Content alignment

The DECTE project felt that the usefulness of its corpus would be enhanced by provision of an alignment mechanism to relate the representational types to one another, so that corresponding segments in the various types can be conveniently identified and simultaneously displayed — given some orthographic segment of interest, for example, what do the corresponding audio, part-of-speech tagged, and phonetic transcription segments look like?

The decision to provide an alignment mechanism immediately raises the question of granularity: how large should the alignment segments be? Should the levels be aligned phonetic segment by phonetic segment, or word-by-word, or sentence by sentence, or utterance by utterance?

The answer had to take into account research utility on the one hand, and feasibility in terms of cost on the other — is, say, word-by-word alignment useful enough from the point of view of potential research on the corpus to justify the human effort required to insert the necessary markers at so fine-grained a resolution?

For the TLS materials, the format of the interviews made alignment at the granularity of utterance the natural choice. An interview consists of a sequence of paired utterances (interviewer-question, interviewee-answer) in which the utterance boundaries are generally clear-cut; there is some degree of overlap on account of interruption and third-party intervention, but this is infrequent enough to be handled fairly straightforwardly within an utterance-aligned framework.

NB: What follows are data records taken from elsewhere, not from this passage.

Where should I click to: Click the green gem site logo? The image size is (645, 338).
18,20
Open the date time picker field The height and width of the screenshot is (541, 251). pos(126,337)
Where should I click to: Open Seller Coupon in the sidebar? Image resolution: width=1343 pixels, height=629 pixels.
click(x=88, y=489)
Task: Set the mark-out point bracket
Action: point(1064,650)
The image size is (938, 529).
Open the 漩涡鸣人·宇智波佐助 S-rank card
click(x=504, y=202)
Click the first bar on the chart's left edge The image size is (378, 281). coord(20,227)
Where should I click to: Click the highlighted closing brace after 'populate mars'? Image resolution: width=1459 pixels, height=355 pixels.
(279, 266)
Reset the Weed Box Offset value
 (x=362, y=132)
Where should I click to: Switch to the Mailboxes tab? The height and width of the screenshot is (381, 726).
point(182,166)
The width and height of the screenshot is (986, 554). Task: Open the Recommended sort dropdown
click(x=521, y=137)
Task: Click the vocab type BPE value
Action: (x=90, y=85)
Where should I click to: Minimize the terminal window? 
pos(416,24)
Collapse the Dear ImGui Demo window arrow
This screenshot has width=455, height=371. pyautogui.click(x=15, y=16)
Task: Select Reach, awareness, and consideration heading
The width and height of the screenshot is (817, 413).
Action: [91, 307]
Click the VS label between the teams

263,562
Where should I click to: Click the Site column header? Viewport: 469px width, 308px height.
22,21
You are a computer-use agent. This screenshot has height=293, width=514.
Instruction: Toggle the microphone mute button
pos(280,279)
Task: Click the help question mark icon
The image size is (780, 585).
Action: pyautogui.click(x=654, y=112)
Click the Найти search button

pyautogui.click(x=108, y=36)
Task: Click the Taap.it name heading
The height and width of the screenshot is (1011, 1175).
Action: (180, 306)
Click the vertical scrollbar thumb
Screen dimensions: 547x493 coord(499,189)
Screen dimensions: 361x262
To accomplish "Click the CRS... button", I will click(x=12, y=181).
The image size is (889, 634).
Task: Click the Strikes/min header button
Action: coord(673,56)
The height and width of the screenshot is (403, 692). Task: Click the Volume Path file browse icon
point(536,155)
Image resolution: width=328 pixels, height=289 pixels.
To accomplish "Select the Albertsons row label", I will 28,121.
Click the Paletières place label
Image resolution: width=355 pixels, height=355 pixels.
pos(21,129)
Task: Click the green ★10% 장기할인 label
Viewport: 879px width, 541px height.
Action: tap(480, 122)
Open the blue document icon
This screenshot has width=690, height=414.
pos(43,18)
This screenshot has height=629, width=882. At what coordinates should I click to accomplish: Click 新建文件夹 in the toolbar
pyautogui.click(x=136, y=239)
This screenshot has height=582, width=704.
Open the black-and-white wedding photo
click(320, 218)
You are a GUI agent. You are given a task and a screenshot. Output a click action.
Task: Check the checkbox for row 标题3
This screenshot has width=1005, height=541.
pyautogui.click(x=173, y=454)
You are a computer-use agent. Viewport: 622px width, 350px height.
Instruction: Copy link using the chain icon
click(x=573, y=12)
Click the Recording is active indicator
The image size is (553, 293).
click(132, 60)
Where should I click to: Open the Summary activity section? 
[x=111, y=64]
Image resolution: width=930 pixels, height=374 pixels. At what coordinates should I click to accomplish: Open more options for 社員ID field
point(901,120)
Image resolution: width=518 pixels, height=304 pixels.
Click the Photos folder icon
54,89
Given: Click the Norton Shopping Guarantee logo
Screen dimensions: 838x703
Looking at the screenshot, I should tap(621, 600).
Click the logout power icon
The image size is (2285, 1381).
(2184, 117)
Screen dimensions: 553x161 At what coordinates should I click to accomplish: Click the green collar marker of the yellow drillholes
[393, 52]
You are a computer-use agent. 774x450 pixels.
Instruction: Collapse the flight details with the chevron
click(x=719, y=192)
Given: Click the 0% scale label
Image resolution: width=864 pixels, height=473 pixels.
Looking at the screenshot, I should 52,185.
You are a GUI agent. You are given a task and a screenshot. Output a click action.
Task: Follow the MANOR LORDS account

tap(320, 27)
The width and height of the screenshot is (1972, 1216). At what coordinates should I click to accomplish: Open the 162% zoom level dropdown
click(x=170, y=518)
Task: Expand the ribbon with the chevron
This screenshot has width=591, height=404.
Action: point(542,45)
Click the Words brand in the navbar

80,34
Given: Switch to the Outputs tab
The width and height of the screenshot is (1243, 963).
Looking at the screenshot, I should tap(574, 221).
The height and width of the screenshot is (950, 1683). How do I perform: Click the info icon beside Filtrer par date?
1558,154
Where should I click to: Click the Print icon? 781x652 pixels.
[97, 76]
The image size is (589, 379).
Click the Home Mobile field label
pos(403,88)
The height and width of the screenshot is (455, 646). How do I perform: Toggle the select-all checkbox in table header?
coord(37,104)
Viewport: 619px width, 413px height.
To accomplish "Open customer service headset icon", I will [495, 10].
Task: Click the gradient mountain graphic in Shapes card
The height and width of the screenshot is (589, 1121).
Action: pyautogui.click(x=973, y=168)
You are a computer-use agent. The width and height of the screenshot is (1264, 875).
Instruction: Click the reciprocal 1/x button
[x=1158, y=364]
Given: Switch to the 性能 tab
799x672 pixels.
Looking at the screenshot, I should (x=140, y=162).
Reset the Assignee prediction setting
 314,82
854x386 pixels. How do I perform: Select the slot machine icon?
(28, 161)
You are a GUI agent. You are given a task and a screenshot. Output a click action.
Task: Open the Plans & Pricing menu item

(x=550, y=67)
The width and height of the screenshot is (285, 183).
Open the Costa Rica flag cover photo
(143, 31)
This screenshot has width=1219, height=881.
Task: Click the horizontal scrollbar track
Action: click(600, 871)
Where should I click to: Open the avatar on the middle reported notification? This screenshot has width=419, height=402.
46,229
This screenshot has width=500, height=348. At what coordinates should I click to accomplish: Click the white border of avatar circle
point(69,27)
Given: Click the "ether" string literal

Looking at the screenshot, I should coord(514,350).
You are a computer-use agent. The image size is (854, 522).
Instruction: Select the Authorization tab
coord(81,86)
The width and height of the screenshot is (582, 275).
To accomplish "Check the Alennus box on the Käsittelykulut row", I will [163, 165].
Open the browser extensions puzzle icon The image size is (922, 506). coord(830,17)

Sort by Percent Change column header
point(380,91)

For the PVC and NECTE2 materials, however, the situation is very different. Interviews are less structured: the interviewer is frequently in the background, conversation is multi-speaker and free-form, and overlaps are the norm. Attempting to disentangle the speakers would on the one hand require very detailed markup (with consequent additional cost), and on the other would necessitate ad hoc decisions about conversational structure, thereby imposing an undesirable pre-analysis on the data.

Assuming the need for a uniform alignment mechanism across the entire corpus, it was clear that alignment at the utterance level was impractical. What were the alternatives?

More detailed alignment at the granularity of the phonetic segment or of the word was ruled out on account of excessive cost. So was alignment on the basis of syntactic unit, since this would have necessitated either manual syntactic markup, which would once again have been expensive, or provision of a reliable automatic parser for the highly non-standard English that the corpus contains, which to our knowledge does not exist.

This left alignment by real-time interval, which was the method that the DECTE team finally adopted.

Our real-time interval alignment mechanism works as follows. It begins with the observation that real time — that is, time as it is conceived by humans in day-to-day life — is meaningful only for the audio level of representation in the corpus; text, be it orthographic, tagged, or a sequence of phonetic symbols, has no temporal dimension. A time interval t is selected, and the audio level is partitioned into some number n of length-t audio segments s: s(t x 1), s(t x 2) … s(t x n), where 'x' denotes multiplication.

Corresponding markers are then inserted into the other levels of representation such that they demarcate substrings corresponding to the audio segments — for the audio segment s(t x i), for some i in the range 1 … n, there are markers in the other representational levels which identify the corresponding orthographic, phonetic, and part-of-speech tagged segments.

In this way, selection of any segment s in any level of representation allows the segments corresponding to s in all the other levels to be identified.

A time interval of 20 seconds was selected on the grounds of cost and usability. With regard to cost it is clear that the shorter the interval, the greater the effort of marker insertion. The increase is more than linear as the interval shrinks, that is, markup for a 1-second interval takes more than 20 times longer than markup for a 20-second interval, due to the simple mechanics of starting and stopping the audio stream in exactly the right place and then deciding where to put the markers in the other levels.

A 20-second interval was found to be a cost-effective choice; with regard to usability, 20-second chunks were found to yield about the right amount of aligned text from the levels of representation on a typical computer screen when all the levels are simultaneously displayed.

It is, of course, a straightforward matter to decrease granularity by multiples of 20 if required. Finer granularity would, however, require insertion of markers at the appropriate places in all levels of representation.

Implementation of this time-interval mechanism in TEI-conformant XML is described elsewhere on this site.